_Description of the task_
Copy the items verbatim, from the line containing "Click the red" through the line containing "coord(174,86)".

□ □ □

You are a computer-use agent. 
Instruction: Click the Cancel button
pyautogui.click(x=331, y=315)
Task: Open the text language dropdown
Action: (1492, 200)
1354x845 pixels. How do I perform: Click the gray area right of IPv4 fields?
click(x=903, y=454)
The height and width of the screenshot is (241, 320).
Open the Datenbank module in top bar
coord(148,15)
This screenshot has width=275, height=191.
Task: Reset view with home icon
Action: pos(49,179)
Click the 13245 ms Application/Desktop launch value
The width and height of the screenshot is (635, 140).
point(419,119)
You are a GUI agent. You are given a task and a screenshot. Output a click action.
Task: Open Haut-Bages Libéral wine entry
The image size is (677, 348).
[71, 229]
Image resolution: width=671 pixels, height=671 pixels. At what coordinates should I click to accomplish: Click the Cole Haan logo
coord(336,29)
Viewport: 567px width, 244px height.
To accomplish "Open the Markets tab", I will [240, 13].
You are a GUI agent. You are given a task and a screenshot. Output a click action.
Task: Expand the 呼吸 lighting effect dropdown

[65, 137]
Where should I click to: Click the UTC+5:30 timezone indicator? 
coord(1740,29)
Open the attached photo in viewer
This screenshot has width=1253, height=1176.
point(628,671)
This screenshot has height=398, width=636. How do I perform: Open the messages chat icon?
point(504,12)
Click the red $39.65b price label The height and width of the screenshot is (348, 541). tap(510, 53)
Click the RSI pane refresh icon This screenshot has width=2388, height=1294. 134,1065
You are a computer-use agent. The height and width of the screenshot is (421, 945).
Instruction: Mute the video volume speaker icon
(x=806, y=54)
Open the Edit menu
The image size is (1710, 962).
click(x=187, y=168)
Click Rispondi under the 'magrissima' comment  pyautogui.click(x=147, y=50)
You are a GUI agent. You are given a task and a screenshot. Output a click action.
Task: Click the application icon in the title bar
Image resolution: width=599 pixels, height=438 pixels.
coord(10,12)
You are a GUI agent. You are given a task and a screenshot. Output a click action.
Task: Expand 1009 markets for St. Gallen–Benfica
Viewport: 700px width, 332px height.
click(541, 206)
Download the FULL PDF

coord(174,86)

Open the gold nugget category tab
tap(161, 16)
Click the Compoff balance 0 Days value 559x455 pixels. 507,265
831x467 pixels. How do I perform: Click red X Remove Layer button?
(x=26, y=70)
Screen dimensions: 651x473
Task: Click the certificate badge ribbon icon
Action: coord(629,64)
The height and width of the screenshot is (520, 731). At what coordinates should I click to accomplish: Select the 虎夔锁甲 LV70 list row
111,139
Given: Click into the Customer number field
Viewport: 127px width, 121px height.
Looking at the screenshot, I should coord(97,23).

□ □ □

_Full solution_
Click the red $39.65b price label The height and width of the screenshot is (348, 541). tap(510, 53)
Click the RSI pane refresh icon This screenshot has width=2388, height=1294. 134,1065
You are a computer-use agent. The height and width of the screenshot is (421, 945).
Instruction: Mute the video volume speaker icon
(x=806, y=54)
Open the Edit menu
The image size is (1710, 962).
click(x=187, y=168)
Click Rispondi under the 'magrissima' comment  pyautogui.click(x=147, y=50)
You are a GUI agent. You are given a task and a screenshot. Output a click action.
Task: Click the application icon in the title bar
Image resolution: width=599 pixels, height=438 pixels.
coord(10,12)
You are a GUI agent. You are given a task and a screenshot. Output a click action.
Task: Expand 1009 markets for St. Gallen–Benfica
Viewport: 700px width, 332px height.
click(541, 206)
Download the FULL PDF

coord(174,86)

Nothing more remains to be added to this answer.